In this CTF challenge, we are given the following encryption script:
import os
import json
with open("flag.txt", "r") as fin:
flag = fin.read().strip().encode()
assert flag.decode().isprintable()
def sample_poly_cbd(Rq, n, q, eta):
coeffs = [0] * n
num_bits = n * 2 * eta
b = int.from_bytes(os.urandom(num_bits // 8), "big")
bits = [0] * num_bits
for i in range(num_bits):
bits[i] = b & 1
b >>= 1
for i in range(n):
x = sum(bits[2*i*eta : (2*i + 1)*eta])
y = sum(bits[(2*i + 1)*eta : (2*i + 2)*eta])
coeffs[i] = x - y
return Rq(coeffs)
def sample_poly_uniform(Rq, n, q):
coeffs = []
while len(coeffs) < n:
r = int.from_bytes(os.urandom(24 // 8), "big")
r0 = (r >> 0) & 0xfff
r1 = (r >> 12) & 0xfff
if r0 < q:
coeffs.append(r0)
elif r1 < q:
coeffs.append(r1)
return Rq(coeffs[:n])
def gen_mlwe_sample(Rq, n, q, eta, k, s):
A = matrix(Rq, [[sample_poly_uniform(Rq, n, q) for i in range(k)] \
for j in range(k)])
e = vector(Rq, [sample_poly_cbd(Rq, n, q, eta) for _ in range(k)])
t = A * s + e
return (A, t)
def gen_uniform_sample(Rq, n, q, k):
A = matrix(Rq, [[sample_poly_uniform(Rq, n, q) for i in range(k)] \
for j in range(k)])
t = vector(Rq, [sample_poly_uniform(Rq, n, q) for _ in range(k)])
return (A, t)
def samples_to_json(samples):
samples_list = []
for A, t in samples:
A_list = [[list(map(int, a_ij)) for a_ij in row] for row in A]

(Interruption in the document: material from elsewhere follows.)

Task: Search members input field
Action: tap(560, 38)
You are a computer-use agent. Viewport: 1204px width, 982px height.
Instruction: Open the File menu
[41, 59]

t_list = [list(map(int, t_i)) for t_i in t]
samples_list.append({"A" : A_list, "t" : t_list})
return json.dumps({"samples" : samples_list})
def samples_from_json(json_str, Rq):
samples = []
data = json.loads(json_str)
for sample in data["samples"]:
A_list = sample["A"]
t_list = sample["t"]
A = matrix(Rq, [[Rq(a_ij) for a_ij in row] for row in A_list])
t = vector(Rq, [Rq(t_i) for t_i in t_list])
samples.append((A, t))
return samples
n = 256
q = 3329
eta = 3
k = 2
Rq.<x> = PolynomialRing(GF(q), names=["x"]).quotient(x^n - 1)
s = vector(Rq, [sample_poly_cbd(Rq, n, q, eta) for _ in range(k)])
flag_int = int.from_bytes(flag, byteorder="big")
flag_bits = bin(flag_int)[2:].zfill(8 * len(flag))
samples = []
for b in flag_bits:
if b == '0':
A, t = gen_mlwe_sample(Rq, n, q, eta, k, s)
else:
A, t = gen_uniform_sample(Rq, n, q, k)
samples.append((A, t))
with open("output.json", "w") as fout:
fout.write(samples_to_json(samples))
As well as the output.json.
The script implements KYBER. The flag is converted to bits, and depending on whether the bit is 0 or 1, different sample types are generated. MLWE samples are distributed binomially, while uniform samples are distributed uniformly. To get the flag, we must somehow be able to differentiate between these samples.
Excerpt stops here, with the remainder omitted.